D'mba (également Nimba)
Masque-buste Baga monté sur l'épaule, incarnant l'idéal civique abstrait du principe féminin mature - PAS une déesse de la fertilité, pas un objet de culte. Per Frederick Lamp 1996.
D'mba (également appelé Nimba dans la littérature de l'époque coloniale et dans les premiers ouvrages savants) est la catégorie des masques de buste Baga montés sur l'épaule et l'un des objets les plus mal interprétés sur le plan iconographique dans le domaine de l'art africain. La lecture corrigée, établie par l'ouvrage fondateur de Frederick Lamp, Art of the Baga : A Drama of Cultural Reinvention (Museum for African Art / Prestel 1996), est la référence scientifique standard.
Interprétation corrigée: D'mba n'est pas une divinité, pas une déesse de la fertilité et pas l'objet d'un culte religieux - trois affirmations répétées depuis des décennies dans les catalogues de vente aux enchères et les galeries, et que la littérature de terrain a corrigées sans ambiguïté. D'mba est l'incarnation visuelle d'un idéal civique Baga abstrait : le principe de la femme mature - féminité accomplie, responsabilité sociale et reproductive, continuité de la communauté.

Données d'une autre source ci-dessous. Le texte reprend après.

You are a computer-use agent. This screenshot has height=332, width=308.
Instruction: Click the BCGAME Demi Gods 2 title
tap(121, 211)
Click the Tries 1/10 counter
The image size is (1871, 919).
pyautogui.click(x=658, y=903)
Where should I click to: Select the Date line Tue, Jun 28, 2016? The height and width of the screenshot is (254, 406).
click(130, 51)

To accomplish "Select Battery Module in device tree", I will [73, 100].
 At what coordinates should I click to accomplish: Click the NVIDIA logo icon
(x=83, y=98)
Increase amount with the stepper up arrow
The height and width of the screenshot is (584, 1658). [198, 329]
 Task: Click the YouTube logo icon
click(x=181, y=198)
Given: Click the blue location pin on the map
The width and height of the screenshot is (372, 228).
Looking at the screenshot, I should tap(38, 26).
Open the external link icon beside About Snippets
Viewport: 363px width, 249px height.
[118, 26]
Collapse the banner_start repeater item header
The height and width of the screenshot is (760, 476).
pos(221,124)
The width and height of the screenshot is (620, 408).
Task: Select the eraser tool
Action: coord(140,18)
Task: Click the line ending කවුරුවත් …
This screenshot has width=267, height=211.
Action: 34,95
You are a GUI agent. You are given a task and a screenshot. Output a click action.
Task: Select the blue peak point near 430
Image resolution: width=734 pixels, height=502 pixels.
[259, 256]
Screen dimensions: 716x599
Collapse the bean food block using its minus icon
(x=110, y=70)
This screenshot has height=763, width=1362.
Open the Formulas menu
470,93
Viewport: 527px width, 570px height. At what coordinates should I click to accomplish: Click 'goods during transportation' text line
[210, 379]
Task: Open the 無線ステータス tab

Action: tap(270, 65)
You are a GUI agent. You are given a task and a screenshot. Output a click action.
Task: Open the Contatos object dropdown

Le masque d'épaule apparaît dans les moments de célébration communautaire (mariages, récoltes, rassemblements civiques) comme un emblème visible de cet idéal, et non comme un centre d'intérêt cultuel.
Forme: grand ensemble coiffe et buste sculpté porté sur les épaules du porteur, pesant de 30 à 60 kg dans les exemples de terrain ; la tête s'étend au-dessus du danseur et les seins et le torse reposent sur les épaules. De nombreuses pièces de musées et de galeries sont la seule partie de la tête séparée du corps lors des collectes du XXe siècle ou lors de l'iconoclasme de l'ère Sékou-Touré après 1958.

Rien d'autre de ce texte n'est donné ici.